Mit ‘Glück’ im Auenwald am Thekhauser Bach

Hier beginnt der Weg Thekhaus in Richtung Neandertal. Foto/Archiv: RG

Es ist ein beliebter Spazierweg und eine direkte Wegeverbindung von Hochdahl ins Neandertal. Ein befestigter Weg durch ein herrliches Stückchen Eschen-Erlen-Auenwald.
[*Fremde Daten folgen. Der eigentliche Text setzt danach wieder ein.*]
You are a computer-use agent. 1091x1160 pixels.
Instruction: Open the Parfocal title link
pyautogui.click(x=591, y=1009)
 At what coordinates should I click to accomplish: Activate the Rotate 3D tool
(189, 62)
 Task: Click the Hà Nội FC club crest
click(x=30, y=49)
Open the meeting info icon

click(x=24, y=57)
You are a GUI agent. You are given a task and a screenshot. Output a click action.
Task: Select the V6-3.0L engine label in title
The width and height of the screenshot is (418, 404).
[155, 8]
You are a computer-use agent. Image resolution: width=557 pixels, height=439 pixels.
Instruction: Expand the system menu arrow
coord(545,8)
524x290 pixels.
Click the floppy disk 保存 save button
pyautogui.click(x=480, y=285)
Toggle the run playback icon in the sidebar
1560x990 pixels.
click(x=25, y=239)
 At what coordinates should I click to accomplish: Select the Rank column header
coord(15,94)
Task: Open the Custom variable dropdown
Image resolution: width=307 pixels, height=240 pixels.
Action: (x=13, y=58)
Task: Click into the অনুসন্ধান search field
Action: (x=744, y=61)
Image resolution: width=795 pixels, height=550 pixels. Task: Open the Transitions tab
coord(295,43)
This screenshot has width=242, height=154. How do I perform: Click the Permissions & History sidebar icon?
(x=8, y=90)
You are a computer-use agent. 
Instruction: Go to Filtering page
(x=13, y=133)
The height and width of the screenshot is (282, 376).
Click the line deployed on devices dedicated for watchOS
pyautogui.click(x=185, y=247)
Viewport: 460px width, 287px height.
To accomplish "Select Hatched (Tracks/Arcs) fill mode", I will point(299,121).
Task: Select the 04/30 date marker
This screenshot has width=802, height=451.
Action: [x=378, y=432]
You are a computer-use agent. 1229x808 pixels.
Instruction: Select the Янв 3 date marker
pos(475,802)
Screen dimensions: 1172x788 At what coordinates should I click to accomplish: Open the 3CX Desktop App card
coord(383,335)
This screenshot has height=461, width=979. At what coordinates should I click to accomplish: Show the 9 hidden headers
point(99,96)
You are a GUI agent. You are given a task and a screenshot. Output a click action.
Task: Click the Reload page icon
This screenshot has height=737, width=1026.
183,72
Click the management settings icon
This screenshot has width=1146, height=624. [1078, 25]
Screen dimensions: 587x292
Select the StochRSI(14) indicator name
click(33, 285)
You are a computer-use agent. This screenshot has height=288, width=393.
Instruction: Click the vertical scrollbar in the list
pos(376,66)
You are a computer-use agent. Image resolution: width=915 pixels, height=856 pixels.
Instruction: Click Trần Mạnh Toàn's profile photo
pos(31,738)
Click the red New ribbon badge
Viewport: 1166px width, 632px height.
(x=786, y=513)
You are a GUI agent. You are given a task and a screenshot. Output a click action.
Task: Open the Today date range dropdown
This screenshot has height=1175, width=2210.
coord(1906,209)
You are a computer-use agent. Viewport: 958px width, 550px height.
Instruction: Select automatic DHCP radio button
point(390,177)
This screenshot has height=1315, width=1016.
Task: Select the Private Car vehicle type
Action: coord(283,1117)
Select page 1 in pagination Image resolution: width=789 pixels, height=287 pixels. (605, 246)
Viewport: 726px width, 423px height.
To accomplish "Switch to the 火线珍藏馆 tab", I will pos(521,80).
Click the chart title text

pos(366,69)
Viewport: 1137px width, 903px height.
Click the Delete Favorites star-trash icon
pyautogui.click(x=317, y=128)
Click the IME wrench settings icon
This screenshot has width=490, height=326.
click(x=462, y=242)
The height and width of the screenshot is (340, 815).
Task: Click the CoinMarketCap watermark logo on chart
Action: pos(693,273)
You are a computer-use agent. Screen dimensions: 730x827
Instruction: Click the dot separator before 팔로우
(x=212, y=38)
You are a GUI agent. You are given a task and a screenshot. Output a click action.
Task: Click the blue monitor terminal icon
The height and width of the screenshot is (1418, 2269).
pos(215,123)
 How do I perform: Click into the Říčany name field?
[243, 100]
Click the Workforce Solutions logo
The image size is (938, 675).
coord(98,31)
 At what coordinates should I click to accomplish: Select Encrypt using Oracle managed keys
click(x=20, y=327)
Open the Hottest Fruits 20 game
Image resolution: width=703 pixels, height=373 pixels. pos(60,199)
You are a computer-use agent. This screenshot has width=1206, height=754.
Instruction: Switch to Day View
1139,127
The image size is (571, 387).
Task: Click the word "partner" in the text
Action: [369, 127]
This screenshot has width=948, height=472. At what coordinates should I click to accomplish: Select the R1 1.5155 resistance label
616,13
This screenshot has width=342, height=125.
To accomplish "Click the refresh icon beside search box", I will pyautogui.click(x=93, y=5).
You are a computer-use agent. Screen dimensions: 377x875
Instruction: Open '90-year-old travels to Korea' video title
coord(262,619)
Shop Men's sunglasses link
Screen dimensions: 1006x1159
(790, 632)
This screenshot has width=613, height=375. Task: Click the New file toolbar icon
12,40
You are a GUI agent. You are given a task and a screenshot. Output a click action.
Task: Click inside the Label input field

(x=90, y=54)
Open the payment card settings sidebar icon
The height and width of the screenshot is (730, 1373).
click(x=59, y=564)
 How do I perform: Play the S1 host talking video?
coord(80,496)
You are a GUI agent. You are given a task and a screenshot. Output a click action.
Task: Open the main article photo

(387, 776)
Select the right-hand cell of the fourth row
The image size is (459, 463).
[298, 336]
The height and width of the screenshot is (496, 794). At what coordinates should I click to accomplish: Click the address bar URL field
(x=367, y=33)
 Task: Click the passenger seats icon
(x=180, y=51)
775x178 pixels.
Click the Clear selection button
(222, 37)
Sven Glück, Leiter Forstbezirk
Neanderthal Foto: RG

Wir waren unterwegs mit Sven Glück und haben uns erklären lassen, warum in der kommenden Zeit 14 Bäume am Thekhaus gefällt werden müssen. Sven Glück hat am 1. August 2020 als Leiter des Forstbetriebsbezirks Neanderthal die Nachfolge von Marvin Stiehl angetreten. Zu seinem Revier gehören die Waldflächen in den Gemeinden Erkrath, Haan, Hilden und Solingen sowie in Teilen auch Flächen in der Gemeinde Mettmann.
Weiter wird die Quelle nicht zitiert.